For instance, a goal defined as:
I will develop the ability to be self-oriented.
it is goal, but not a SMART one! In the next 30 minutes I will explain what is a SMART goal and how to write one. At the end of this article I will provide several SMART goals.
The S.M.A.R.T. idea for defining goals appeared for the first time in November 1981 in a paper called “There’a a S.M.A.R.T. way to write management’s goals and objectives.”
The letters in S.M.A.R.T. have different means according to different “authors”. For example, S could be specific or strategic, M motivating or measurable. A means agreed, attainable or achievable. R could be reasonable, realistic, or result-based and T comes from trackable, time-based, time-frame or even time-bound.
Usually, the mean for each letter in S.M.A.R.T. acronym has different meaning, according to the each vision. And yet, in the most cases their meanings are as follow:
- S. – specific
- M. – measurable
- A. – achievable
- R. – relevant (I prefer result-oriented)
- T. – time based
As a definition,
S.M.A.R.T. goals are those goals that are Specific, Measurable, Achievable, Relevant and Time Based.
A specific goal is a goal in which you stress what you need to accomplish, rather than what you might to accomplish. Your goal definition must be clear and unambiguous.
Wikipedia.org defines a specific goal as the one which responds to the five “W” questions: what, why, who, where, which:
- what do I need/want to accomplish?
- why I choose this goal?
- who is involved?
- (where?) identify a location
- which is the purpose of my goal, which is the benefit of accomplishing this goal?
Measurable criterion refers to the fact the goal must be tracked and assessed. In wikipedia words, a measurable goal answers to the following questions:
- how much?
- how many?
- how will I know when it is accomplished?
The Achievable criterion stresses the importance of the goals that are attainable and realistic.
Relevant / Result-Oriented
The Relevant criterion is about the importance of choosing a goal that matters, and also to be a realistic one.
Your goal should have a target date because only a commitment to a deadline helps you focus all your efforts on completion of the goal on, or before the due date! This is what the time based criterion is stressing.
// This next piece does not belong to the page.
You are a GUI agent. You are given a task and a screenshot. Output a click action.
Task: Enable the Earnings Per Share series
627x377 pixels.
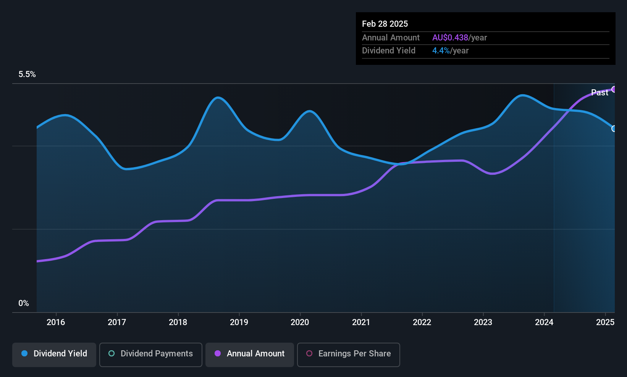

Typically, a goal created around this criterion responds to the question: when will I complete my goal?
Example of SMART goals
For a seller an example of a SMART goals could be: My main goal is to encourage the customer to purchase the product (name the product here), thus increasing sales by 15% over the next two months. While my secondary goal is to encourage the possible customers to sign up to our newsletter and follow us on social media, thus increasing brand awareness by 25% over next two months.
For a sportsman involved in an archery sport, a SMART goal could be defined as: I want to be better at shooting. Therefore in the next three months I will increase my shooting accuracy to 92%. I will spend 45 minutes practicing shooting before each training sessions, and take at least 13 shooting per game.
An application developer can define his goals as:
- I will identify a weakness area in my technical domain and in the next three month I will read two books in order to improve my experience on that topic.
- During my entire involvement in the project, I proactively monitor the applications and systems that I manage. So I can address the problem even before they are about to occur. Doing this, will improve the SLAs around increase service availability, minimize reaction and resolution time.